> Collected data:
===============
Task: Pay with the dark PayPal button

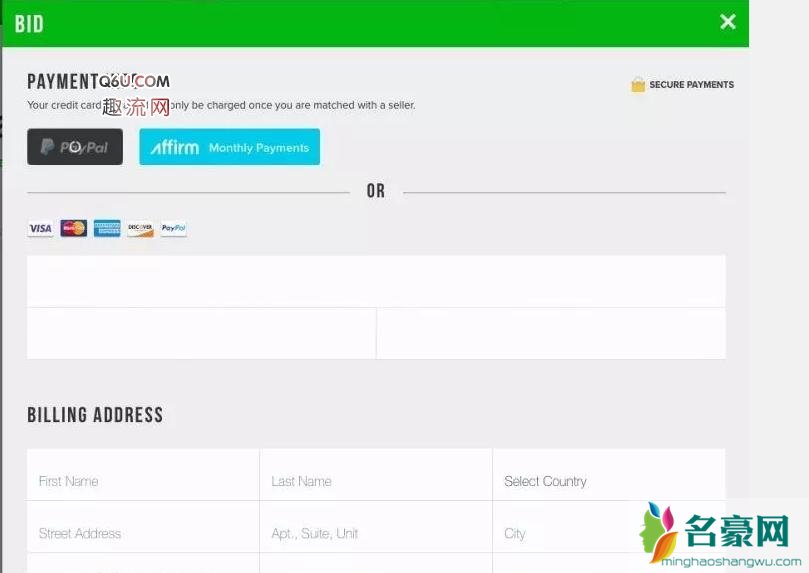Action: (75, 147)
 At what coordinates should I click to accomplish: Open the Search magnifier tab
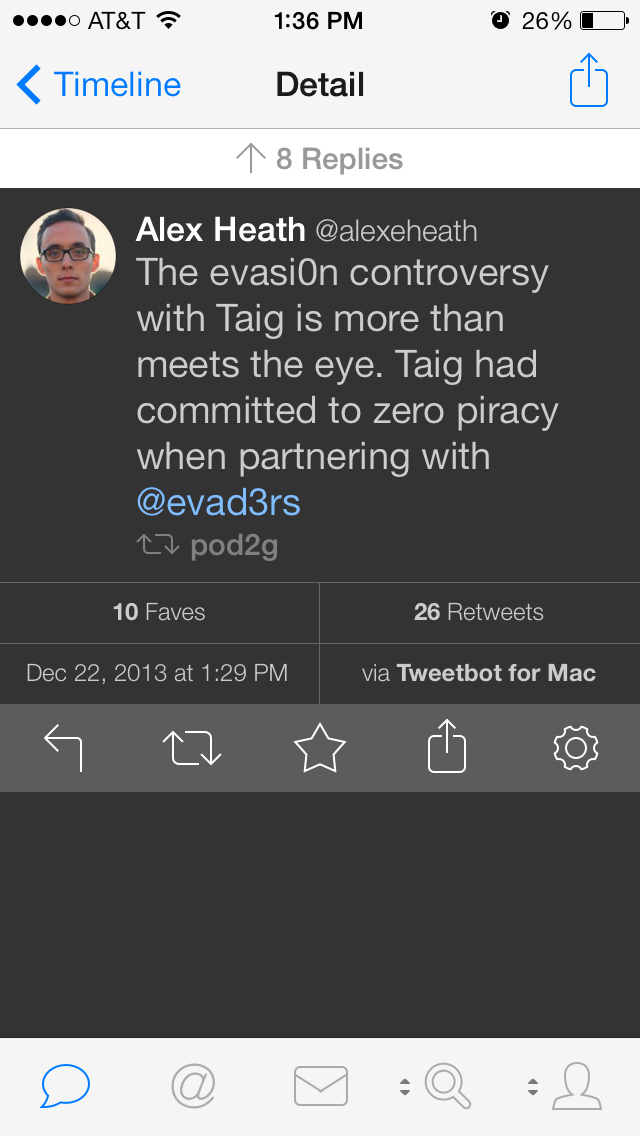click(448, 1085)
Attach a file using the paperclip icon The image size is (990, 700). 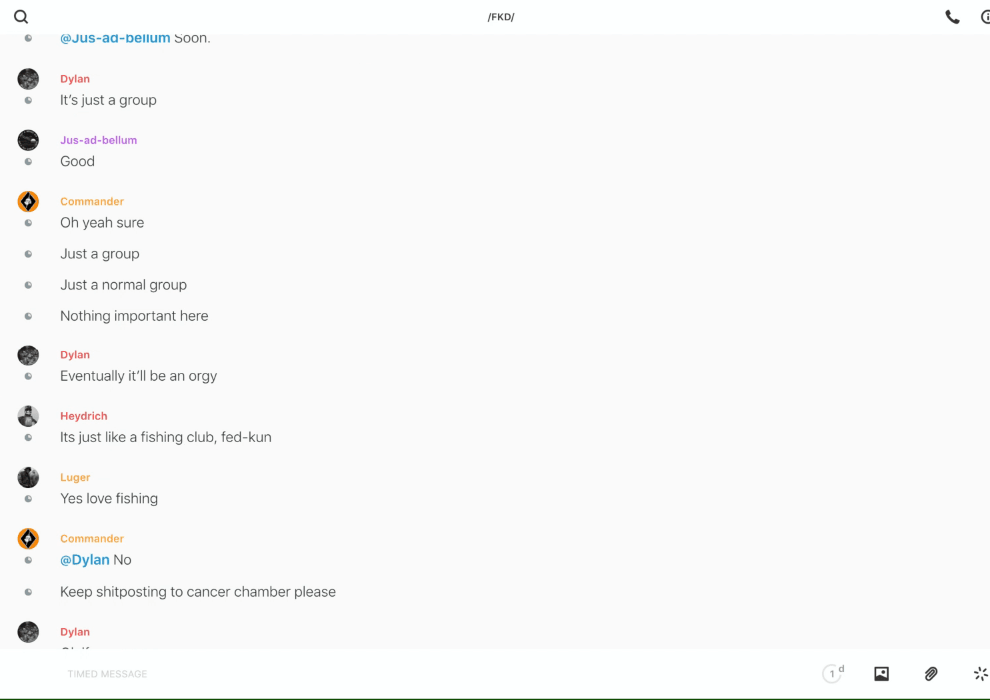(x=931, y=674)
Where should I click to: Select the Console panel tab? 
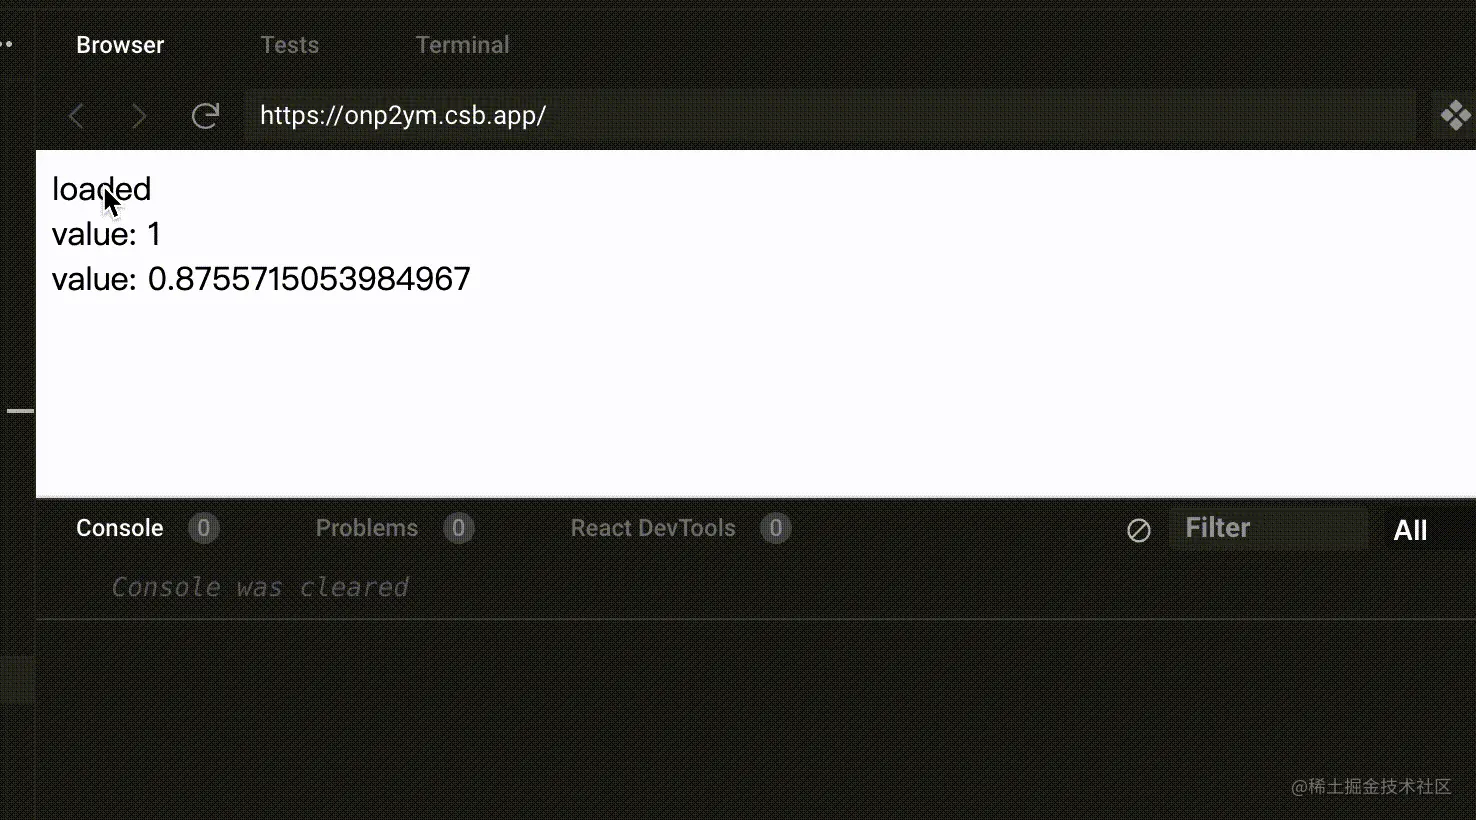point(119,528)
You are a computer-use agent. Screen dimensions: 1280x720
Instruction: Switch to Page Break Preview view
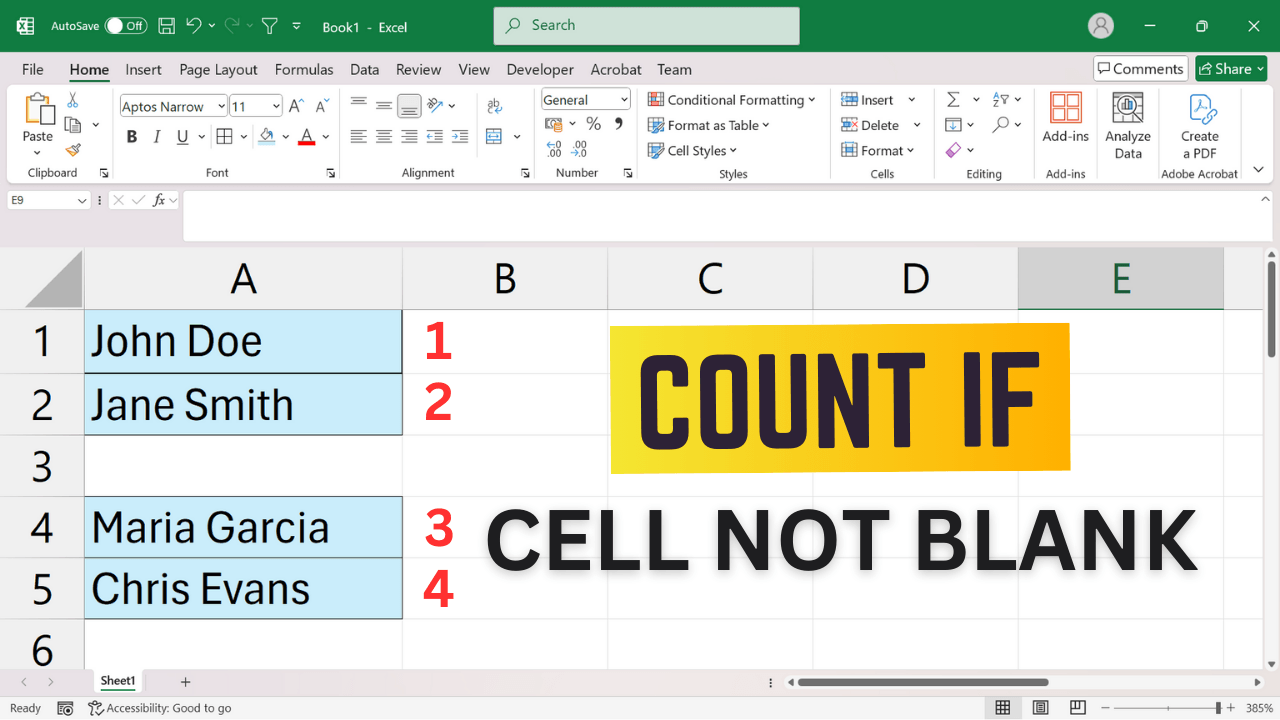1077,707
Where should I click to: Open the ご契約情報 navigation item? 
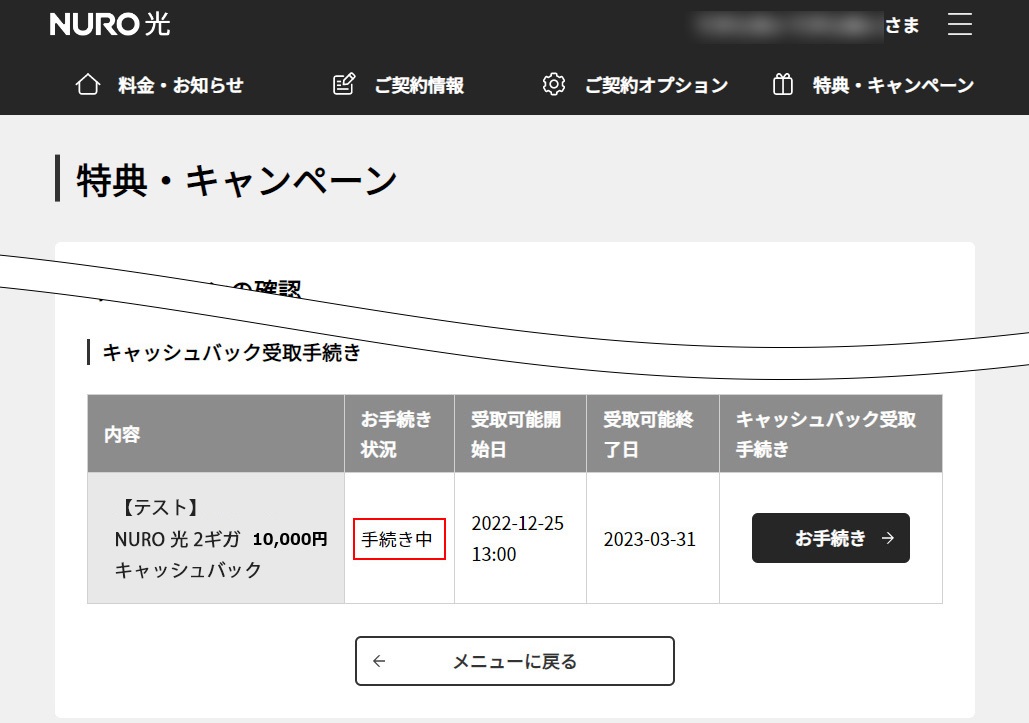(419, 85)
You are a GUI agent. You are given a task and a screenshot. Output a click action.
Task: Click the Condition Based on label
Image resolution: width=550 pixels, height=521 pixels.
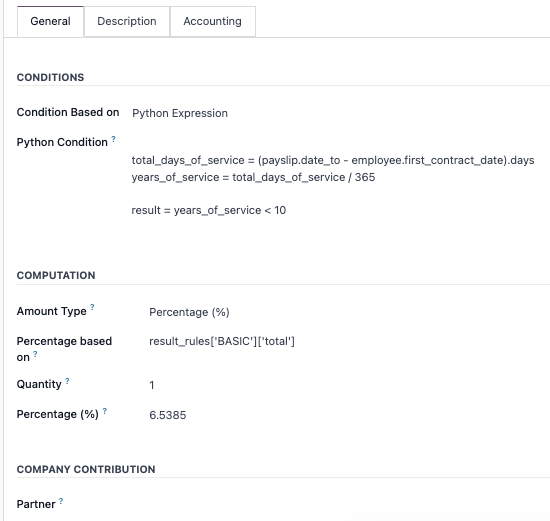tap(68, 112)
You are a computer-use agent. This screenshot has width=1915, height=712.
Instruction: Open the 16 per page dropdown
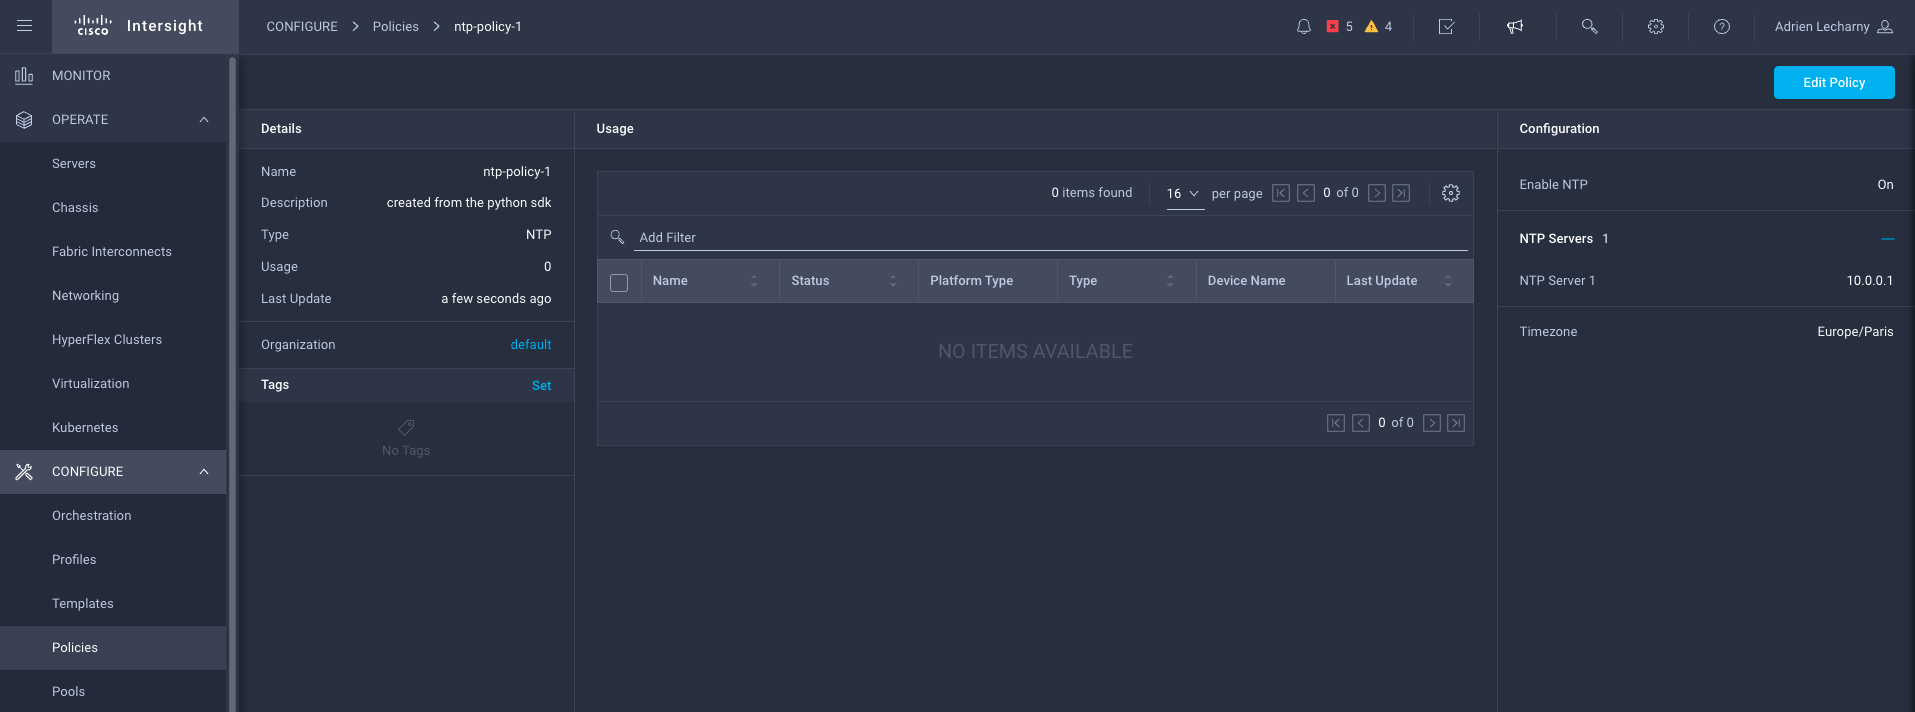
===============
> ACTIVITY: Look for the line that contains "Where should I click to: Open", then please copy it and the rest of the lines through the end of the data, pictures excluded.

> TASK SOLUTION:
Where should I click to: Open the ご契約情報 navigation item? 
(419, 85)
You are a GUI agent. You are given a task and a screenshot. Output a click action.
Task: Click the Condition Based on label
Image resolution: width=550 pixels, height=521 pixels.
tap(68, 112)
You are a computer-use agent. This screenshot has width=1915, height=712.
Instruction: Open the 16 per page dropdown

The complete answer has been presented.